** Given records follows **

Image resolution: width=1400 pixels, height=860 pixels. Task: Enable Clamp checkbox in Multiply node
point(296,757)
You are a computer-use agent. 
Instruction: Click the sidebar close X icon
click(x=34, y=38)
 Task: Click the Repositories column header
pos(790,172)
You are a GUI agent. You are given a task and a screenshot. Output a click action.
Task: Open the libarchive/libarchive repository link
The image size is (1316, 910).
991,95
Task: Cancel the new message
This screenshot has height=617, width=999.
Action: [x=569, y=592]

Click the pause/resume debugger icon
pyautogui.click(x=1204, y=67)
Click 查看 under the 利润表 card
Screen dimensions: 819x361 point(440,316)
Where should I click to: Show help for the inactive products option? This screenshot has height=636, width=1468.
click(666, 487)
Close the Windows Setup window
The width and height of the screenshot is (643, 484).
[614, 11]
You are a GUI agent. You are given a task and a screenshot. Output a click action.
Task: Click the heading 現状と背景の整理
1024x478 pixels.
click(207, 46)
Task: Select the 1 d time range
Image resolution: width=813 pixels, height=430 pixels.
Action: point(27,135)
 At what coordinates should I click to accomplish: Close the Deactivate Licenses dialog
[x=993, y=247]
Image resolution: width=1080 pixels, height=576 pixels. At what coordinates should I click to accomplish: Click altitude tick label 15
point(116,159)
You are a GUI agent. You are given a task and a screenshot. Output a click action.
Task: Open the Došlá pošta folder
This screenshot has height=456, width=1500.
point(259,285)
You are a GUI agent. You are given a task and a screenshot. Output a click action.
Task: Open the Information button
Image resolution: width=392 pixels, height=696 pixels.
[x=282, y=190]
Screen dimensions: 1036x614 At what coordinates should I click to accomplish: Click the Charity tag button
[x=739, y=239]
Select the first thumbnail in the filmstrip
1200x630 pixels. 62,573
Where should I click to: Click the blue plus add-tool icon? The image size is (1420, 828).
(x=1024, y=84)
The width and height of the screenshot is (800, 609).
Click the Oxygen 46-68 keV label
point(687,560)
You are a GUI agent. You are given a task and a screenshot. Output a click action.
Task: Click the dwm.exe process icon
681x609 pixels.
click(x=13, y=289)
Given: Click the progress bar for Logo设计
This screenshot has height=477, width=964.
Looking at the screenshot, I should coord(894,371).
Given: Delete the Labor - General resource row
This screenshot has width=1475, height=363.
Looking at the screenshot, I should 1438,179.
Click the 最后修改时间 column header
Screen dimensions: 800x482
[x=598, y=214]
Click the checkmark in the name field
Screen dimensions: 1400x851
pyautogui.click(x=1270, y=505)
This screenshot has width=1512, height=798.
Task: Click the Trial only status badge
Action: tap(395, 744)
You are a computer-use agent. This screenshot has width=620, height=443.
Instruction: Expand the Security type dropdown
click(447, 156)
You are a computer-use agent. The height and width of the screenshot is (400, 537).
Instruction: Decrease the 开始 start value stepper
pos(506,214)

** End of Given records **

Required action » An exact copy of all the records is the only acceptable answer.

Response below »
Image resolution: width=1400 pixels, height=860 pixels. Task: Enable Clamp checkbox in Multiply node
point(296,757)
You are a computer-use agent. 
Instruction: Click the sidebar close X icon
click(x=34, y=38)
 Task: Click the Repositories column header
pos(790,172)
You are a GUI agent. You are given a task and a screenshot. Output a click action.
Task: Open the libarchive/libarchive repository link
The image size is (1316, 910).
991,95
Task: Cancel the new message
This screenshot has height=617, width=999.
Action: [x=569, y=592]

Click the pause/resume debugger icon
pyautogui.click(x=1204, y=67)
Click 查看 under the 利润表 card
Screen dimensions: 819x361 point(440,316)
Where should I click to: Show help for the inactive products option? This screenshot has height=636, width=1468.
click(666, 487)
Close the Windows Setup window
The width and height of the screenshot is (643, 484).
[614, 11]
You are a GUI agent. You are given a task and a screenshot. Output a click action.
Task: Click the heading 現状と背景の整理
1024x478 pixels.
click(207, 46)
Task: Select the 1 d time range
Image resolution: width=813 pixels, height=430 pixels.
Action: point(27,135)
 At what coordinates should I click to accomplish: Close the Deactivate Licenses dialog
[x=993, y=247]
Image resolution: width=1080 pixels, height=576 pixels. At what coordinates should I click to accomplish: Click altitude tick label 15
point(116,159)
You are a GUI agent. You are given a task and a screenshot. Output a click action.
Task: Open the Došlá pošta folder
This screenshot has height=456, width=1500.
point(259,285)
You are a GUI agent. You are given a task and a screenshot. Output a click action.
Task: Open the Information button
Image resolution: width=392 pixels, height=696 pixels.
[x=282, y=190]
Screen dimensions: 1036x614 At what coordinates should I click to accomplish: Click the Charity tag button
[x=739, y=239]
Select the first thumbnail in the filmstrip
1200x630 pixels. 62,573
Where should I click to: Click the blue plus add-tool icon? The image size is (1420, 828).
(x=1024, y=84)
The width and height of the screenshot is (800, 609).
Click the Oxygen 46-68 keV label
point(687,560)
You are a GUI agent. You are given a task and a screenshot. Output a click action.
Task: Click the dwm.exe process icon
681x609 pixels.
click(x=13, y=289)
Given: Click the progress bar for Logo设计
This screenshot has height=477, width=964.
Looking at the screenshot, I should coord(894,371).
Given: Delete the Labor - General resource row
This screenshot has width=1475, height=363.
Looking at the screenshot, I should 1438,179.
Click the 最后修改时间 column header
Screen dimensions: 800x482
[x=598, y=214]
Click the checkmark in the name field
Screen dimensions: 1400x851
pyautogui.click(x=1270, y=505)
This screenshot has width=1512, height=798.
Task: Click the Trial only status badge
Action: tap(395, 744)
You are a computer-use agent. This screenshot has width=620, height=443.
Instruction: Expand the Security type dropdown
click(447, 156)
You are a computer-use agent. The height and width of the screenshot is (400, 537).
Instruction: Decrease the 开始 start value stepper
pos(506,214)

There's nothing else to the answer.